> _DIRECTIVE_: Please reproduce all of the records below word for word.

> _Source records_:
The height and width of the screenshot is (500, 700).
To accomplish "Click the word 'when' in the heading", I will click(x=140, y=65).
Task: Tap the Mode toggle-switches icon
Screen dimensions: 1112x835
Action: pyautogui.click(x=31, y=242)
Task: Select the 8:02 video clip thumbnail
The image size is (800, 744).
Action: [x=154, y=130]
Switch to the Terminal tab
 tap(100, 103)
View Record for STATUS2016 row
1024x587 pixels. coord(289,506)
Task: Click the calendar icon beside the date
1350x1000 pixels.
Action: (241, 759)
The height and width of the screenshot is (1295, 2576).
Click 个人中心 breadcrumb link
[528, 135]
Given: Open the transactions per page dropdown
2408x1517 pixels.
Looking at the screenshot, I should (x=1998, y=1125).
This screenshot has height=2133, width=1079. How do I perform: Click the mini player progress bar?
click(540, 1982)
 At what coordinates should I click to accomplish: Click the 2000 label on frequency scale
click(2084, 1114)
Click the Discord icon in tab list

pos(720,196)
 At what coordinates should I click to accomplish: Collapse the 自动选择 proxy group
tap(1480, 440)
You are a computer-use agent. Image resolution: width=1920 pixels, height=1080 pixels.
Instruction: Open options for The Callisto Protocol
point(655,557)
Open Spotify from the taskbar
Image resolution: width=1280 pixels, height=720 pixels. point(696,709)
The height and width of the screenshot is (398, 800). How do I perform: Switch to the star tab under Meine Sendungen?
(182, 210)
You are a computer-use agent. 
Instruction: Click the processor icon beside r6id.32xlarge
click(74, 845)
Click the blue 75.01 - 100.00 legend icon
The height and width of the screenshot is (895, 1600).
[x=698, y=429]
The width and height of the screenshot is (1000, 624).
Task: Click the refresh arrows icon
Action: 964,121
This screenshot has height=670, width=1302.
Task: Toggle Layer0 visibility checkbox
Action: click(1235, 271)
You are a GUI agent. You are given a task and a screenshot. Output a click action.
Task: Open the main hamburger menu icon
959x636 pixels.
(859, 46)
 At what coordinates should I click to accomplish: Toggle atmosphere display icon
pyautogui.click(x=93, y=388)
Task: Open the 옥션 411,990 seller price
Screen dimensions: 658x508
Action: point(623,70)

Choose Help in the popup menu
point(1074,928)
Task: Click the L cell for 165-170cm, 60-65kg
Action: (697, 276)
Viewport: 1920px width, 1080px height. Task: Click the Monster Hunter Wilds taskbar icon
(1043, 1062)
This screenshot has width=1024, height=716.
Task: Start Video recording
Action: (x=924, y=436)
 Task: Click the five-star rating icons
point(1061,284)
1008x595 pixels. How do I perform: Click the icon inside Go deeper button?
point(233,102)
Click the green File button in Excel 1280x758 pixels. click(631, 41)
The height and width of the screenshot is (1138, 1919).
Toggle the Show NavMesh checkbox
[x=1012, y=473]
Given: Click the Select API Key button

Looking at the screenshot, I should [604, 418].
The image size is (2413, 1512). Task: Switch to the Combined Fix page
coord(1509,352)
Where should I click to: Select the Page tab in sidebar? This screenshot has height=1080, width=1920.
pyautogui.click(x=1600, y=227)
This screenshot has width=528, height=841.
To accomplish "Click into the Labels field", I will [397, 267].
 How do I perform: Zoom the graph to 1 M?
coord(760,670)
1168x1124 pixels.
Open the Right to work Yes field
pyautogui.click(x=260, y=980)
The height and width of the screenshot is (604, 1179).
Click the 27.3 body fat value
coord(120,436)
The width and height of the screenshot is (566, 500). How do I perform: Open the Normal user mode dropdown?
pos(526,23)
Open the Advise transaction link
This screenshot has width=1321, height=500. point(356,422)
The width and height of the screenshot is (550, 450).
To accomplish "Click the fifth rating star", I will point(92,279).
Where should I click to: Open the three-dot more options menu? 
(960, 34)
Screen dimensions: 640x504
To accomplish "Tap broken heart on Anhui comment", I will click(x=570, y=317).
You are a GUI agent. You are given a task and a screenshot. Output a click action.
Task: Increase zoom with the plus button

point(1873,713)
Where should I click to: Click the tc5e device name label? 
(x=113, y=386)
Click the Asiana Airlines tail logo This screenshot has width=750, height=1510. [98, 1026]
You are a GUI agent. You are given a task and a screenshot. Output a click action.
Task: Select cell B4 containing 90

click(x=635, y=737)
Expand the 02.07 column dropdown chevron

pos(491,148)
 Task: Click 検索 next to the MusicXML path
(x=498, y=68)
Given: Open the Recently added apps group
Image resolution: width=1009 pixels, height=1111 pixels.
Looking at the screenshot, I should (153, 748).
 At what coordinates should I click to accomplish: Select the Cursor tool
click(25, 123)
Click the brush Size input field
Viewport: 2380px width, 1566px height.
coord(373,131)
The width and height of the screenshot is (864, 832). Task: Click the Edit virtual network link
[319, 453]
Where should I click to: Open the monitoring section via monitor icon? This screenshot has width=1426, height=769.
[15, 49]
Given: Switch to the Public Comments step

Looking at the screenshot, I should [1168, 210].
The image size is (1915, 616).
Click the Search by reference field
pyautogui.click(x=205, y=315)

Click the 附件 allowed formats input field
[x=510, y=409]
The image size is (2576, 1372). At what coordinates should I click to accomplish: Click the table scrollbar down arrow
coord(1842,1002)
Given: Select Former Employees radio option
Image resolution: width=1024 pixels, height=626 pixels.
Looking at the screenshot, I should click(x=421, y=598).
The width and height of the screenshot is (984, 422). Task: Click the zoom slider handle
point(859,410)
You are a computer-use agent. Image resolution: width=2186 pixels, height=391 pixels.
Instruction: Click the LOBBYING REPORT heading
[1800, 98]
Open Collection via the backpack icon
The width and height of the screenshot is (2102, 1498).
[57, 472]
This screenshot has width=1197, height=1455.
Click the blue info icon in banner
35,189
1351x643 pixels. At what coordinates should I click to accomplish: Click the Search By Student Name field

> _SOLVED EXERCISE_:
The height and width of the screenshot is (500, 700).
To accomplish "Click the word 'when' in the heading", I will click(x=140, y=65).
Task: Tap the Mode toggle-switches icon
Screen dimensions: 1112x835
Action: pyautogui.click(x=31, y=242)
Task: Select the 8:02 video clip thumbnail
The image size is (800, 744).
Action: [x=154, y=130]
Switch to the Terminal tab
 tap(100, 103)
View Record for STATUS2016 row
1024x587 pixels. coord(289,506)
Task: Click the calendar icon beside the date
1350x1000 pixels.
Action: (241, 759)
The height and width of the screenshot is (1295, 2576).
Click 个人中心 breadcrumb link
[528, 135]
Given: Open the transactions per page dropdown
2408x1517 pixels.
Looking at the screenshot, I should (x=1998, y=1125).
This screenshot has height=2133, width=1079. How do I perform: Click the mini player progress bar?
click(540, 1982)
 At what coordinates should I click to accomplish: Click the 2000 label on frequency scale
click(2084, 1114)
Click the Discord icon in tab list

pos(720,196)
 At what coordinates should I click to accomplish: Collapse the 自动选择 proxy group
tap(1480, 440)
You are a computer-use agent. Image resolution: width=1920 pixels, height=1080 pixels.
Instruction: Open options for The Callisto Protocol
point(655,557)
Open Spotify from the taskbar
Image resolution: width=1280 pixels, height=720 pixels. point(696,709)
The height and width of the screenshot is (398, 800). How do I perform: Switch to the star tab under Meine Sendungen?
(182, 210)
You are a computer-use agent. 
Instruction: Click the processor icon beside r6id.32xlarge
click(74, 845)
Click the blue 75.01 - 100.00 legend icon
The height and width of the screenshot is (895, 1600).
[x=698, y=429]
The width and height of the screenshot is (1000, 624).
Task: Click the refresh arrows icon
Action: 964,121
This screenshot has height=670, width=1302.
Task: Toggle Layer0 visibility checkbox
Action: click(1235, 271)
You are a GUI agent. You are given a task and a screenshot. Output a click action.
Task: Open the main hamburger menu icon
959x636 pixels.
(859, 46)
 At what coordinates should I click to accomplish: Toggle atmosphere display icon
pyautogui.click(x=93, y=388)
Task: Open the 옥션 411,990 seller price
Screen dimensions: 658x508
Action: point(623,70)

Choose Help in the popup menu
point(1074,928)
Task: Click the L cell for 165-170cm, 60-65kg
Action: (697, 276)
Viewport: 1920px width, 1080px height. Task: Click the Monster Hunter Wilds taskbar icon
(1043, 1062)
This screenshot has width=1024, height=716.
Task: Start Video recording
Action: (x=924, y=436)
 Task: Click the five-star rating icons
point(1061,284)
1008x595 pixels. How do I perform: Click the icon inside Go deeper button?
point(233,102)
Click the green File button in Excel 1280x758 pixels. click(631, 41)
The height and width of the screenshot is (1138, 1919).
Toggle the Show NavMesh checkbox
[x=1012, y=473]
Given: Click the Select API Key button

Looking at the screenshot, I should [604, 418].
The image size is (2413, 1512). Task: Switch to the Combined Fix page
coord(1509,352)
Where should I click to: Select the Page tab in sidebar? This screenshot has height=1080, width=1920.
pyautogui.click(x=1600, y=227)
This screenshot has width=528, height=841.
To accomplish "Click into the Labels field", I will [397, 267].
 How do I perform: Zoom the graph to 1 M?
coord(760,670)
1168x1124 pixels.
Open the Right to work Yes field
pyautogui.click(x=260, y=980)
The height and width of the screenshot is (604, 1179).
Click the 27.3 body fat value
coord(120,436)
The width and height of the screenshot is (566, 500). How do I perform: Open the Normal user mode dropdown?
pos(526,23)
Open the Advise transaction link
This screenshot has width=1321, height=500. point(356,422)
The width and height of the screenshot is (550, 450).
To accomplish "Click the fifth rating star", I will point(92,279).
Where should I click to: Open the three-dot more options menu? 
(960, 34)
Screen dimensions: 640x504
To accomplish "Tap broken heart on Anhui comment", I will click(x=570, y=317).
You are a GUI agent. You are given a task and a screenshot. Output a click action.
Task: Increase zoom with the plus button

point(1873,713)
Where should I click to: Click the tc5e device name label? 
(x=113, y=386)
Click the Asiana Airlines tail logo This screenshot has width=750, height=1510. [98, 1026]
You are a GUI agent. You are given a task and a screenshot. Output a click action.
Task: Select cell B4 containing 90

click(x=635, y=737)
Expand the 02.07 column dropdown chevron

pos(491,148)
 Task: Click 検索 next to the MusicXML path
(x=498, y=68)
Given: Open the Recently added apps group
Image resolution: width=1009 pixels, height=1111 pixels.
Looking at the screenshot, I should (153, 748).
 At what coordinates should I click to accomplish: Select the Cursor tool
click(25, 123)
Click the brush Size input field
Viewport: 2380px width, 1566px height.
coord(373,131)
The width and height of the screenshot is (864, 832). Task: Click the Edit virtual network link
[319, 453]
Where should I click to: Open the monitoring section via monitor icon? This screenshot has width=1426, height=769.
[15, 49]
Given: Switch to the Public Comments step

Looking at the screenshot, I should [1168, 210].
The image size is (1915, 616).
Click the Search by reference field
pyautogui.click(x=205, y=315)

Click the 附件 allowed formats input field
[x=510, y=409]
The image size is (2576, 1372). At what coordinates should I click to accomplish: Click the table scrollbar down arrow
coord(1842,1002)
Given: Select Former Employees radio option
Image resolution: width=1024 pixels, height=626 pixels.
Looking at the screenshot, I should click(x=421, y=598).
The width and height of the screenshot is (984, 422). Task: Click the zoom slider handle
point(859,410)
You are a computer-use agent. Image resolution: width=2186 pixels, height=391 pixels.
Instruction: Click the LOBBYING REPORT heading
[1800, 98]
Open Collection via the backpack icon
The width and height of the screenshot is (2102, 1498).
[57, 472]
This screenshot has width=1197, height=1455.
Click the blue info icon in banner
35,189
1351x643 pixels. At what coordinates should I click to accomplish: Click the Search By Student Name field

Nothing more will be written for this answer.